Différents types de modèles globaux émergent lorsque les carreaux sont marqués avec différents modèles locaux. Par exemple, si chaque tuile orientée aléatoirement porte un "T" plutôt que deux arcs, le modèle global est un labyrinthe avec des branches et des boucles plutôt que seulement des boucles. Si les règles d'auto-assemblage contraignent l'éventuelle orientation relative des tuiles "T" voisines, il est possible de s'assurer qu'autre qu'une seule "racine, " les branches dans les labyrinthes ne se referment jamais en boucles - produisant des arbres. Pour explorer la pleine généralité de ces principes, L'équipe de Qian a développé un langage de programmation pour les pavages aléatoires d'origami d'ADN.
"Avec ce langage de programmation, le processus de conception commence par une description de haut niveau des tuiles et des tableaux, qui peuvent être automatiquement traduits en diagrammes matriciels abstraits et en simulations numériques, passe ensuite à la conception de tuiles d'origami ADN, y compris la façon dont les tuiles interagissent les unes avec les autres sur leurs bords. Finalement, nous concevons des séquences d'ADN, " dit Qian. "Avec ces séquences d'ADN, il est simple pour les chercheurs d'ordonner les brins d'ADN, les mélanger dans un tube à essai, attendre que les molécules s'auto-assemblent dans les structures conçues pendant la nuit, et obtenir des images des structures à l'aide d'un microscope à force atomique."
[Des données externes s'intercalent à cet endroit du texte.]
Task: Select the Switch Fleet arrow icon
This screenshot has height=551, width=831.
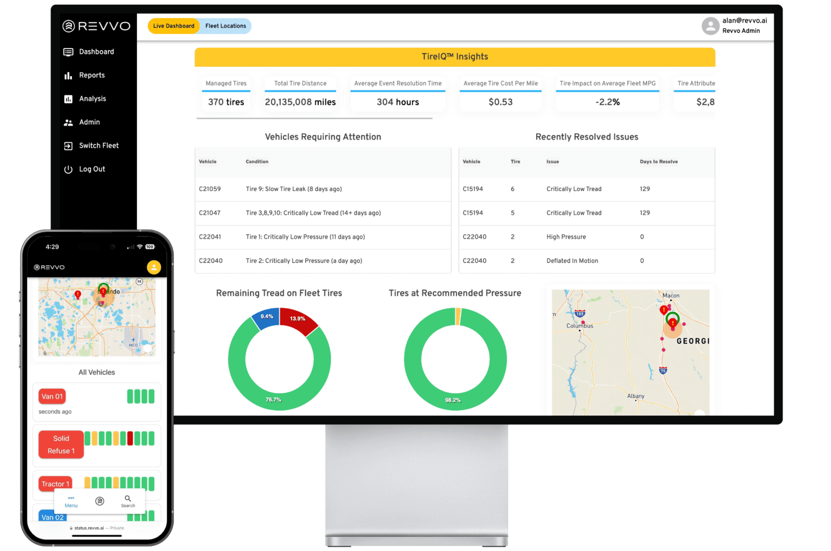Action: click(x=68, y=145)
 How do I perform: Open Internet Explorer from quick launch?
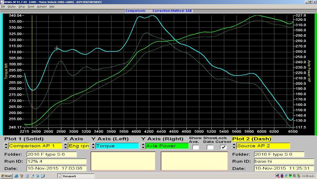(16, 176)
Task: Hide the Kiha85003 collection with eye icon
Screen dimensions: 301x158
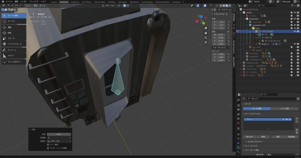Action: click(x=295, y=19)
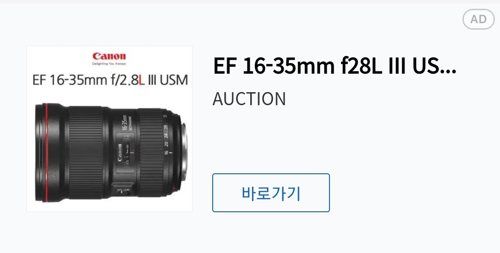500x253 pixels.
Task: Click the 바로가기 button
Action: pos(271,193)
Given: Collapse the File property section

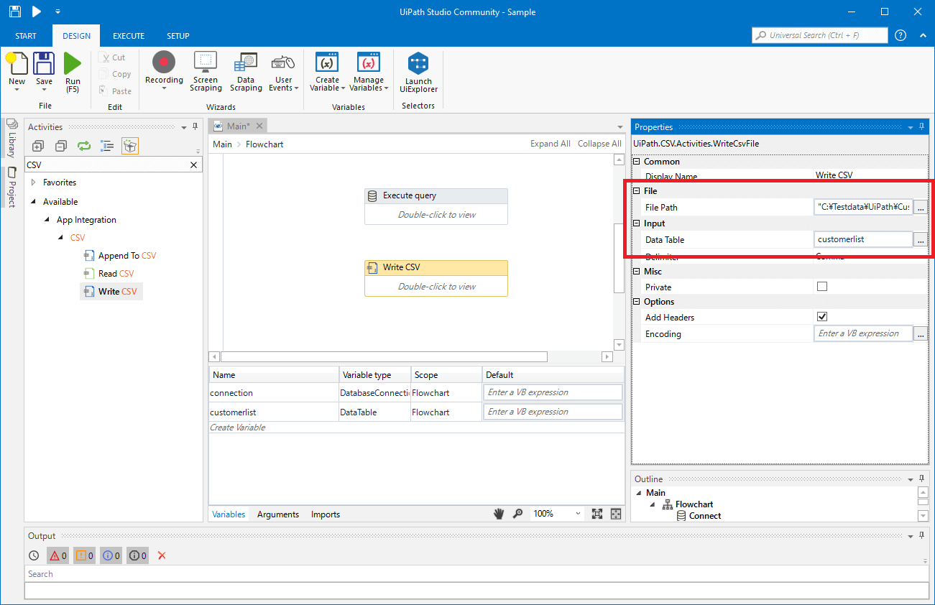Looking at the screenshot, I should (x=636, y=191).
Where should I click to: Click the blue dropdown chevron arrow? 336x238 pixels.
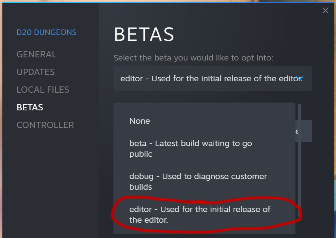299,79
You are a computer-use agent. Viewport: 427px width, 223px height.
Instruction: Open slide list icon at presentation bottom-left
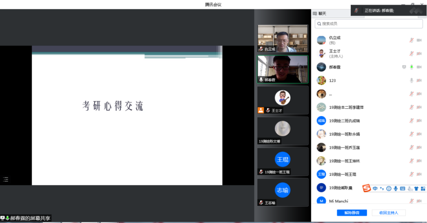pos(6,179)
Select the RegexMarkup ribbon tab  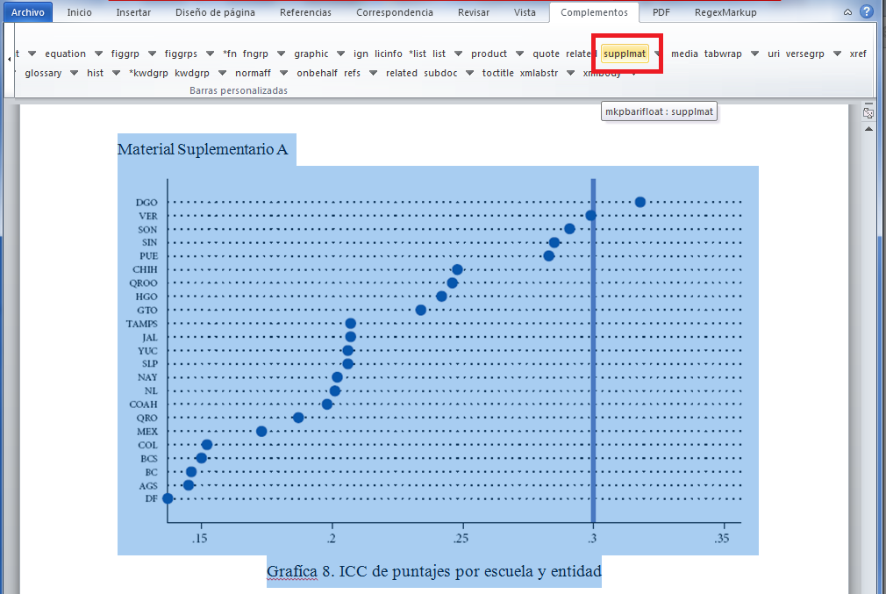coord(725,13)
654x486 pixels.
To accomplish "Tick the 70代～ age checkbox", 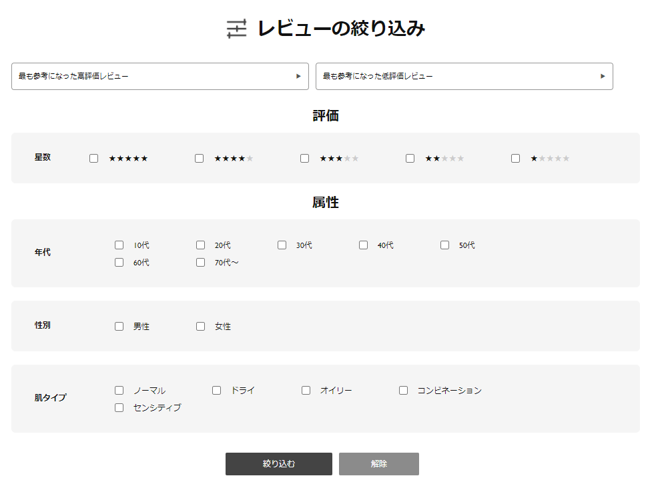I will point(201,262).
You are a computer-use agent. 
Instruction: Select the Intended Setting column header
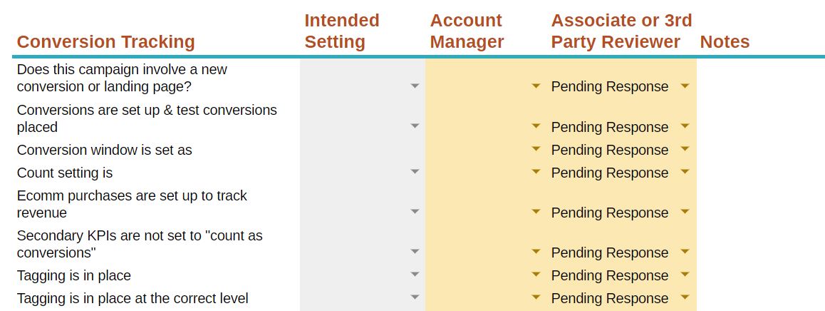(342, 31)
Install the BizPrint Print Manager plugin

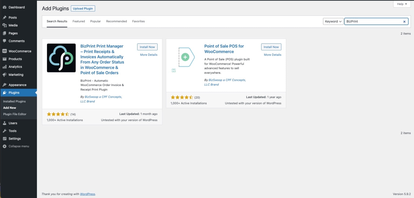147,47
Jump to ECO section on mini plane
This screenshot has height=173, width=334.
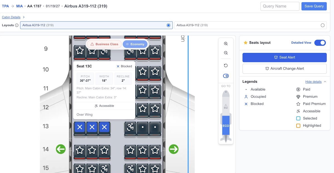pos(226,126)
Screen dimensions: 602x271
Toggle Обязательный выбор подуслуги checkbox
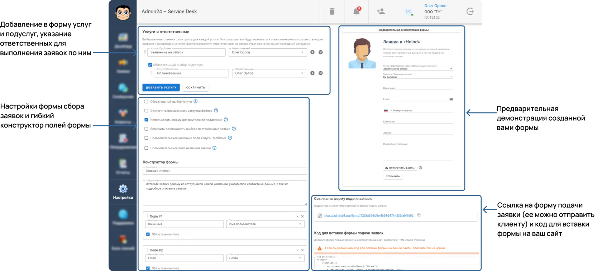pyautogui.click(x=150, y=65)
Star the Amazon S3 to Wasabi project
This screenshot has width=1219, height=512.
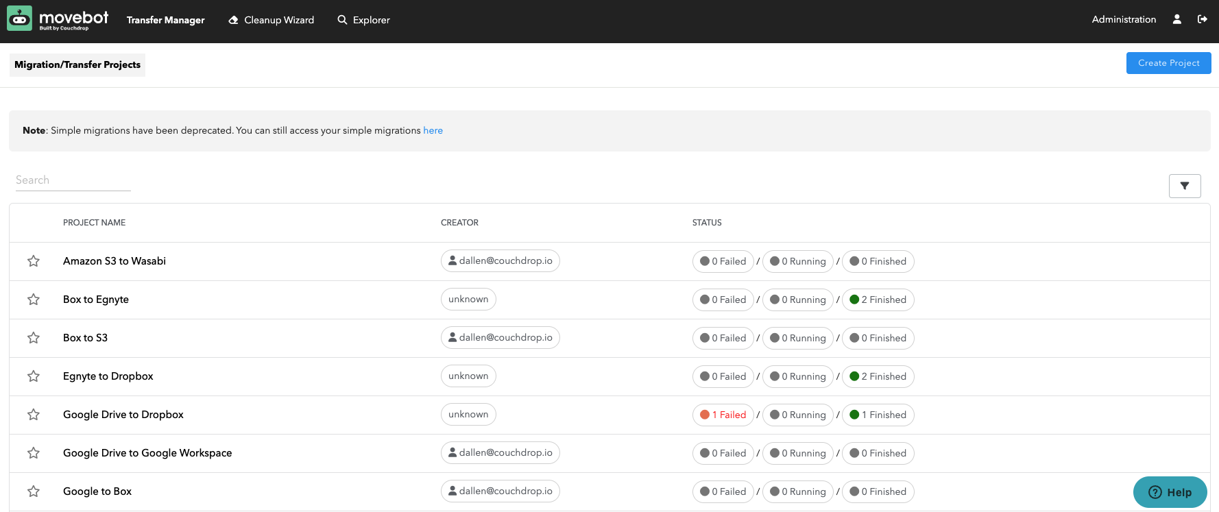(34, 261)
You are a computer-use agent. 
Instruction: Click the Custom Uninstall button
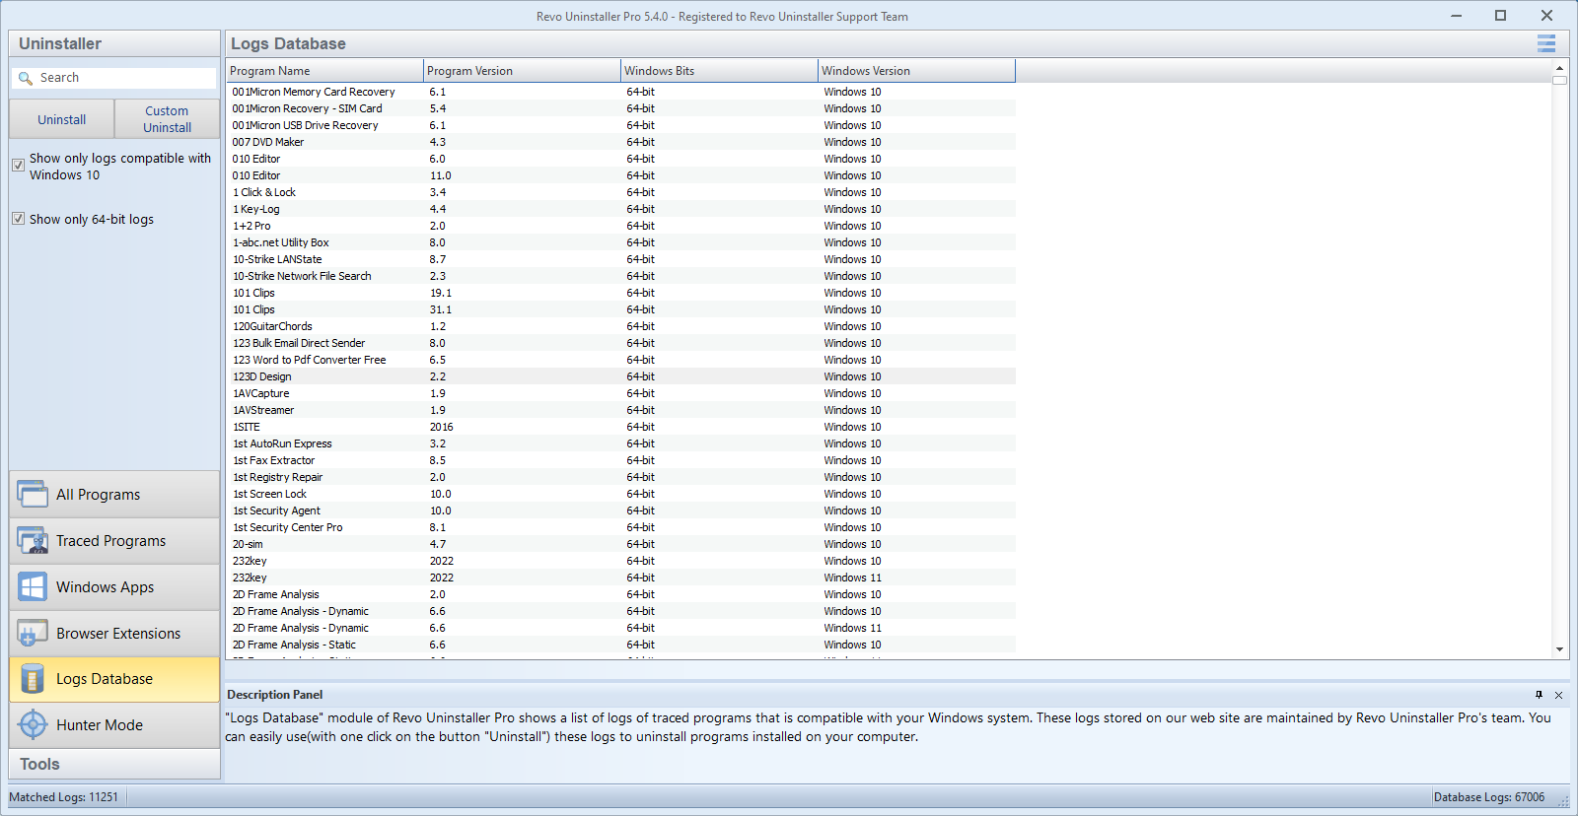[x=167, y=119]
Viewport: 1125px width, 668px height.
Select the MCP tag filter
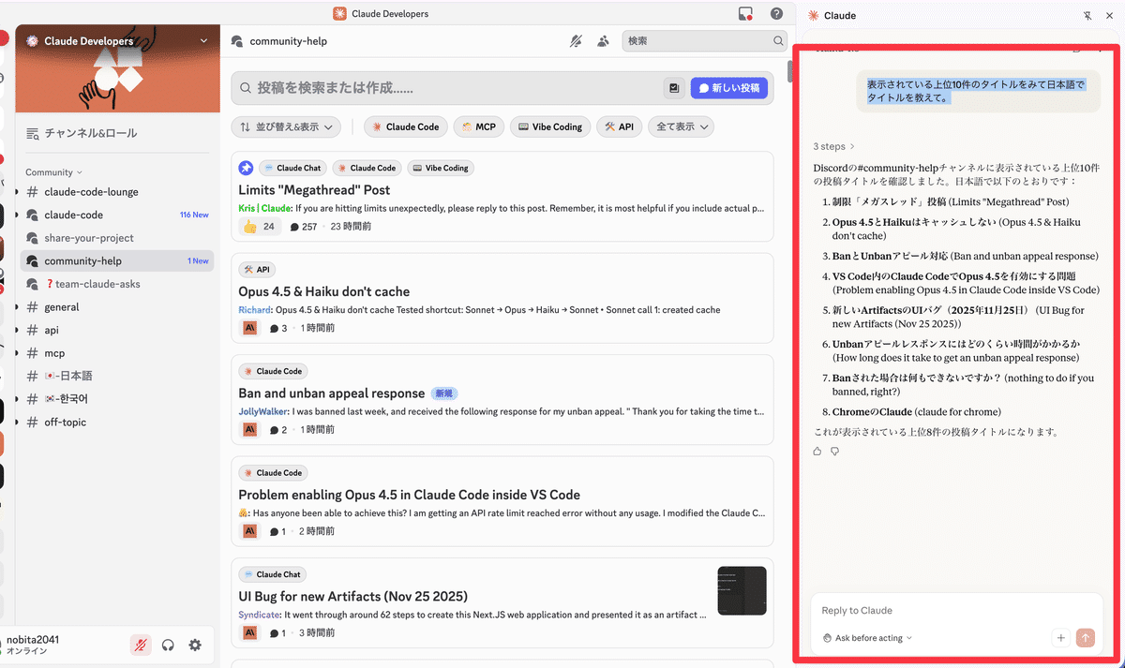point(478,126)
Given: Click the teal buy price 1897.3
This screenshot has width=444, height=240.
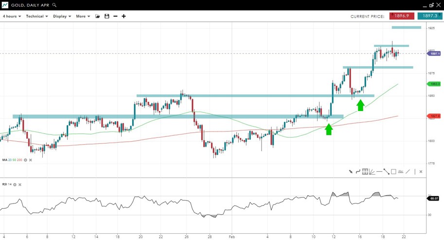Looking at the screenshot, I should coord(429,16).
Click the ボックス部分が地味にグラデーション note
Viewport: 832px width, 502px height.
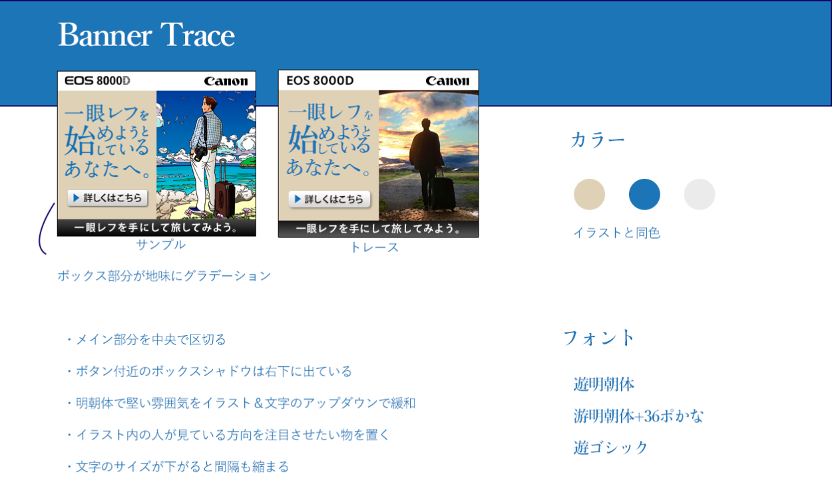point(164,276)
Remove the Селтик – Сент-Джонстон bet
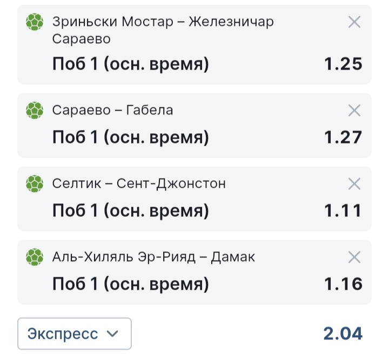This screenshot has height=355, width=389. (x=354, y=184)
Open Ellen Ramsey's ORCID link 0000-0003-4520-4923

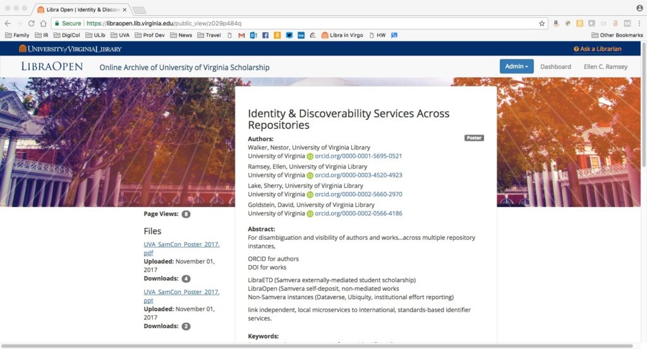pyautogui.click(x=358, y=175)
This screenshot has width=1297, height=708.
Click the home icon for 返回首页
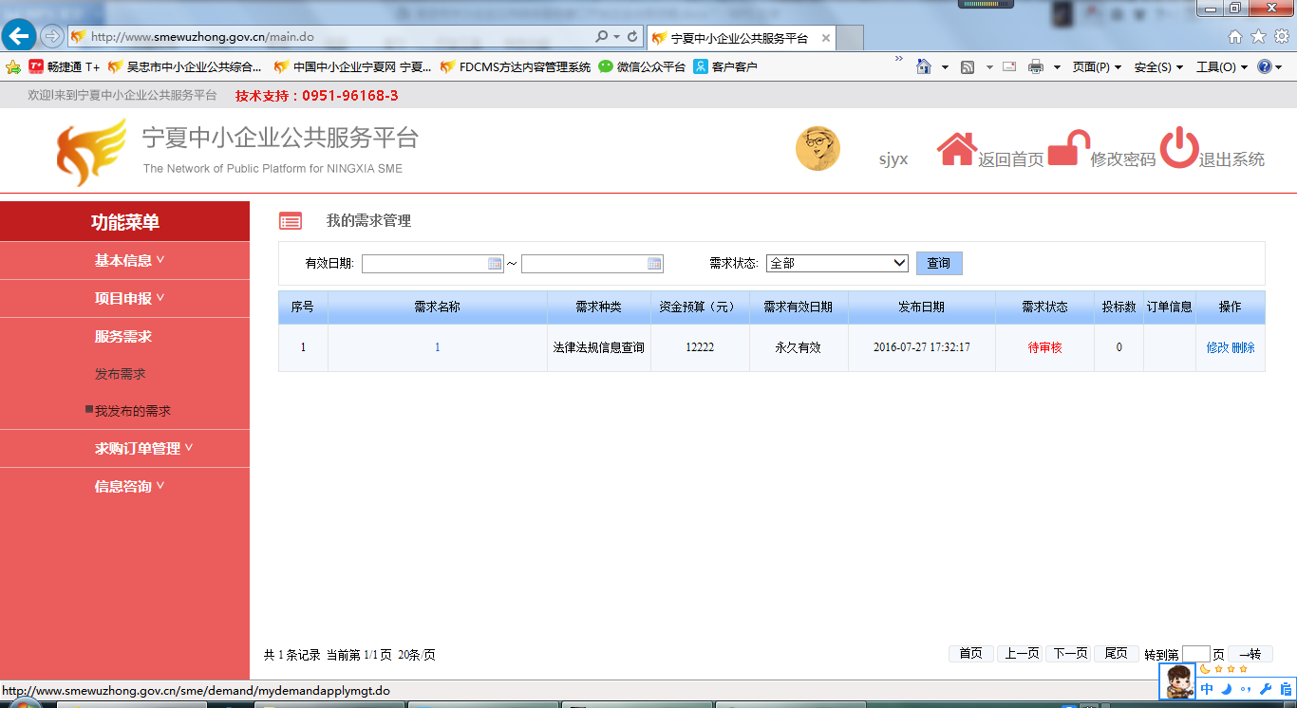tap(956, 149)
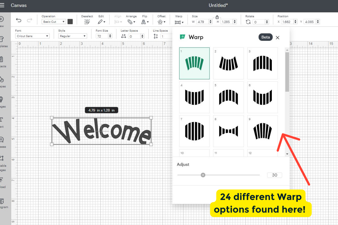Click the Beta badge button
Viewport: 338px width, 225px height.
265,37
La méthode de désordre programmable du groupe a diverses applications futures. Par exemple, il pourrait être utilisé pour créer des environnements de test complexes pour des robots moléculaires de plus en plus sophistiqués, des machines nanométriques basées sur l'ADN qui peuvent se déplacer sur une surface, ramasser ou déposer des protéines ou d'autres types de molécules en tant que cargaisons, et prendre des décisions concernant la navigation et les actions.
« Les applications potentielles sont beaucoup plus larges, " ajoute Qian. Depuis les années 1990, des chaînes unidimensionnelles aléatoires de polymères ont été utilisées pour révolutionner la synthèse chimique et matérielle, l'administration de médicaments, et la chimie des acides nucléiques en créant de vastes bibliothèques combinatoires de molécules candidates, puis en sélectionnant ou en faisant évoluer les meilleures en laboratoire. "Notre travail étend le même principe aux réseaux de molécules bidimensionnels et crée désormais de nouvelles opportunités pour la fabrication de dispositifs moléculaires plus complexes organisés par des nanostructures d'ADN, " elle dit.
L'article s'intitule « Désordre programmable dans les pavages d'ADN aléatoires ».